Inoltre, c’è il tema di come continuiamo a non riuscire a valorizzare le nostre capacità amministrative nel momento in cui c’è il voto politico.
I nostri sindaci valorizzano molto la loro appartenenza al PD e chiedono il coinvolgimento pieno nel lavoro. Ma insieme dobbiamo riflettere sul perché il lavoro che fanno le nostre amministrazioni nel 70% dei Comuni d’Italia poi non si traduce in un consenso alle elezioni politiche anche come mai i voti che portiamo ai nostri sindaci con le liste civiche non li ritroviamo nelle urne quando c’è il voto politico.
Penso, quindi, che il voto del 25 settembre dica molte cose.
Quando dico che siamo stati vissuti come il partito dell’establishment e del sistema e siamo stati puniti, dico una cosa su cui, chi come me ha fondato il PD, deve riflettere. Abbiamo fondato il PD di fronte ad un’evidente crisi di rapporto tra i cittadini e la politica con l’idea di costruire un soggetto nuovo capace di ridurre la distanza tra cittadini e politica, che investisse sulla democrazia e sulla partecipazione ma, purtroppo, questa scommessa fino ad ora l’abbiamo persa e lo mostra anche il risultato dell’affluenza al voto.
Forse questo tema lo abbiamo anche un po’ perso di vista nella nostra politica quotidiana.

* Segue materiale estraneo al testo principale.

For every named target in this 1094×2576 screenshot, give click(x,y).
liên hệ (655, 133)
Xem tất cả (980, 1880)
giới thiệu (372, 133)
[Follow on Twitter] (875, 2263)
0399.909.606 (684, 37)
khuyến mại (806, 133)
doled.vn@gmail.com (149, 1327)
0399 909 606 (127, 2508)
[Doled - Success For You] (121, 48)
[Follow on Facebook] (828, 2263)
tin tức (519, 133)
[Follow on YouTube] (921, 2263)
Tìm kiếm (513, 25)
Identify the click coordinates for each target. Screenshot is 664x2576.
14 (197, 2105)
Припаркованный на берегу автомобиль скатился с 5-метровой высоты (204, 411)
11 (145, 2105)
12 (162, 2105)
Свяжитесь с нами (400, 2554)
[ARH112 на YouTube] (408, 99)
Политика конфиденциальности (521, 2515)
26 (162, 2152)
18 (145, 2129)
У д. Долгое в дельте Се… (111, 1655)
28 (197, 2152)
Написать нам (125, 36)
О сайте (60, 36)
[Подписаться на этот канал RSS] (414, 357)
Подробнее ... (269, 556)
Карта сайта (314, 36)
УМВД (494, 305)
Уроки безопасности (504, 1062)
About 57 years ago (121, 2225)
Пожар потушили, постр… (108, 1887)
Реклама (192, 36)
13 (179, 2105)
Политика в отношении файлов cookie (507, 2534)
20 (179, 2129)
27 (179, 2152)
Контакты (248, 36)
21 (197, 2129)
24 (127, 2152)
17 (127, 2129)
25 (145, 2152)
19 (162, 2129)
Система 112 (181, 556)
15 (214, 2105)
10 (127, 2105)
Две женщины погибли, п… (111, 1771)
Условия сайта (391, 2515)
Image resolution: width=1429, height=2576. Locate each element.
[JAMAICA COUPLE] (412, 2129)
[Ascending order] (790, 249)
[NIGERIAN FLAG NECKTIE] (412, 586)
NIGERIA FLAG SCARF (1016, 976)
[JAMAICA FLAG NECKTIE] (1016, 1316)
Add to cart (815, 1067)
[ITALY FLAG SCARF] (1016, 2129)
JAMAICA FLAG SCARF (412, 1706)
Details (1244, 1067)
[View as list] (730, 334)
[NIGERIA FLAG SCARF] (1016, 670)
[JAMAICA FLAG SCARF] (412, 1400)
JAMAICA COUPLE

Faccio un’informativa sulla vicenda delle elezioni regionali.
Non sappiamo quando saranno le elezioni regionali: si vocifera che il centrodestra cercherà posticipare l’appuntamento per fare un Election Day con le elezioni amministrative a maggio-giugno.
Il PD regionale ha lavorato in questi mesi insieme alle altre forze che stanno all’opposizione per costruire un programma comune.
Penso che nelle prossime settimane dovremo stringere a partire dalla coalizione.
Chi pone oggi il tema delle primarie, però, lo fa non capendo che le primarie non sono di per sé né uno strumento sbagliato né da escludere ma che se le poniamo come priorità, facendo una forzatura, rischiamo di non riuscire a chiudere su una coalizione ampia.
Prima decidiamo la coalizione e poi decidiamo insieme il percorso da fare e il candidato.
Abbiamo una responsabilità molto grande.
In Regione Lombardia abbiamo sempre perso da quando c’è il sistema elettorale maggioritario, anche dopo che c’è stata la fine anticipata della legislatura di Formigoni con lo scioglimento del Consiglio Regionale per mafia.
Oggi potrebbero crearsi alcune condizioni inedite.
Innanzitutto, il voto alle elezioni regionali non sarà in contemporanea a quello politico e, quindi, temi come sanità, casa o altri diventeranno più importanti per determinare il voto.
È molto possibile che il centrodestra non si presenti unito alle elezioni perché la candidatura della Moratti è in campo e non credo che si toglierà mentre la Lega non è intenzionata a sostenerla.
Il dato delle elezioni politiche, inoltre, mostra che la Lega è in grande difficoltà.
Questi fatti nuovi creano le condizioni per pensare di poter vincere davvero le elezioni regionali in Lombardia ma per farlo non dobbiamo sbagliare.
Abbiamo bisogno di mettere in campo la coalizione più ampia e più forte possibile, solo dopo viene il ragionamento sul candidato e le primarie: non dobbiamo invertire i fattori.